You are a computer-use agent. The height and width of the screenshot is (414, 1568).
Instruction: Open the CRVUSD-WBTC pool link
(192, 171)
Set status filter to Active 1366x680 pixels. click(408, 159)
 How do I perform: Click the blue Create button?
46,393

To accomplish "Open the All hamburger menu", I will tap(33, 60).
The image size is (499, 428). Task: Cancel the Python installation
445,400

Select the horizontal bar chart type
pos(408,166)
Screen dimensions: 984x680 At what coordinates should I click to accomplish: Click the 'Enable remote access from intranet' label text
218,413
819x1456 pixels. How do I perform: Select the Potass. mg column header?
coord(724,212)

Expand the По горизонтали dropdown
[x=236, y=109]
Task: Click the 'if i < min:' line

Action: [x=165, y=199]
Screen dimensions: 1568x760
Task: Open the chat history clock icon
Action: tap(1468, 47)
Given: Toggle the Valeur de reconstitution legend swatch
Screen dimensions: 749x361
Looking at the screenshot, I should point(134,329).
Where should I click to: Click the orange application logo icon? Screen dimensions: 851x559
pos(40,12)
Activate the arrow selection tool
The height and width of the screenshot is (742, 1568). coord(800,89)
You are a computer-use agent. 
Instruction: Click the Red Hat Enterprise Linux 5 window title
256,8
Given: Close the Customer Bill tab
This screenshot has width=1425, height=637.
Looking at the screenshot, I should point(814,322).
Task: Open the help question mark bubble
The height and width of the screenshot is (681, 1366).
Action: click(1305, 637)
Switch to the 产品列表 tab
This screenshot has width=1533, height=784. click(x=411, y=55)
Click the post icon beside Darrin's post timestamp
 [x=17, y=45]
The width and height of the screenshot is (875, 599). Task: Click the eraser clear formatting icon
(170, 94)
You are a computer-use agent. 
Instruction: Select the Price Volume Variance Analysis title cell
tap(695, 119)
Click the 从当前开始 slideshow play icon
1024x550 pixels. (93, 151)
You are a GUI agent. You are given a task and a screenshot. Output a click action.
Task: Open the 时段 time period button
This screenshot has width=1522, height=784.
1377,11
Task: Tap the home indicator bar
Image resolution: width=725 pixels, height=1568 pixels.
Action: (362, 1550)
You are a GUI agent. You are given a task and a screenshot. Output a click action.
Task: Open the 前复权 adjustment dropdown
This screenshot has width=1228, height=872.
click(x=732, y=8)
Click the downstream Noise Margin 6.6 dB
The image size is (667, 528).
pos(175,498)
::::
**About this exercise:** Repeat the full set of records exactly.

**Final answer:**
You are a computer-use agent. The height and width of the screenshot is (414, 1568).
Instruction: Open the CRVUSD-WBTC pool link
(192, 171)
Set status filter to Active 1366x680 pixels. click(408, 159)
 How do I perform: Click the blue Create button?
46,393

To accomplish "Open the All hamburger menu", I will tap(33, 60).
The image size is (499, 428). Task: Cancel the Python installation
445,400

Select the horizontal bar chart type
pos(408,166)
Screen dimensions: 984x680 At what coordinates should I click to accomplish: Click the 'Enable remote access from intranet' label text
218,413
819x1456 pixels. How do I perform: Select the Potass. mg column header?
coord(724,212)

Expand the По горизонтали dropdown
[x=236, y=109]
Task: Click the 'if i < min:' line

Action: [x=165, y=199]
Screen dimensions: 1568x760
Task: Open the chat history clock icon
Action: tap(1468, 47)
Given: Toggle the Valeur de reconstitution legend swatch
Screen dimensions: 749x361
Looking at the screenshot, I should point(134,329).
Where should I click to: Click the orange application logo icon? Screen dimensions: 851x559
pos(40,12)
Activate the arrow selection tool
The height and width of the screenshot is (742, 1568). coord(800,89)
You are a computer-use agent. 
Instruction: Click the Red Hat Enterprise Linux 5 window title
256,8
Given: Close the Customer Bill tab
This screenshot has width=1425, height=637.
Looking at the screenshot, I should point(814,322).
Task: Open the help question mark bubble
The height and width of the screenshot is (681, 1366).
Action: click(1305, 637)
Switch to the 产品列表 tab
This screenshot has width=1533, height=784. click(x=411, y=55)
Click the post icon beside Darrin's post timestamp
 [x=17, y=45]
The width and height of the screenshot is (875, 599). Task: Click the eraser clear formatting icon
(170, 94)
You are a computer-use agent. 
Instruction: Select the Price Volume Variance Analysis title cell
tap(695, 119)
Click the 从当前开始 slideshow play icon
1024x550 pixels. (93, 151)
You are a GUI agent. You are given a task and a screenshot. Output a click action.
Task: Open the 时段 time period button
This screenshot has width=1522, height=784.
1377,11
Task: Tap the home indicator bar
Image resolution: width=725 pixels, height=1568 pixels.
Action: (362, 1550)
You are a GUI agent. You are given a task and a screenshot. Output a click action.
Task: Open the 前复权 adjustment dropdown
This screenshot has width=1228, height=872.
click(x=732, y=8)
Click the downstream Noise Margin 6.6 dB
The image size is (667, 528).
pos(175,498)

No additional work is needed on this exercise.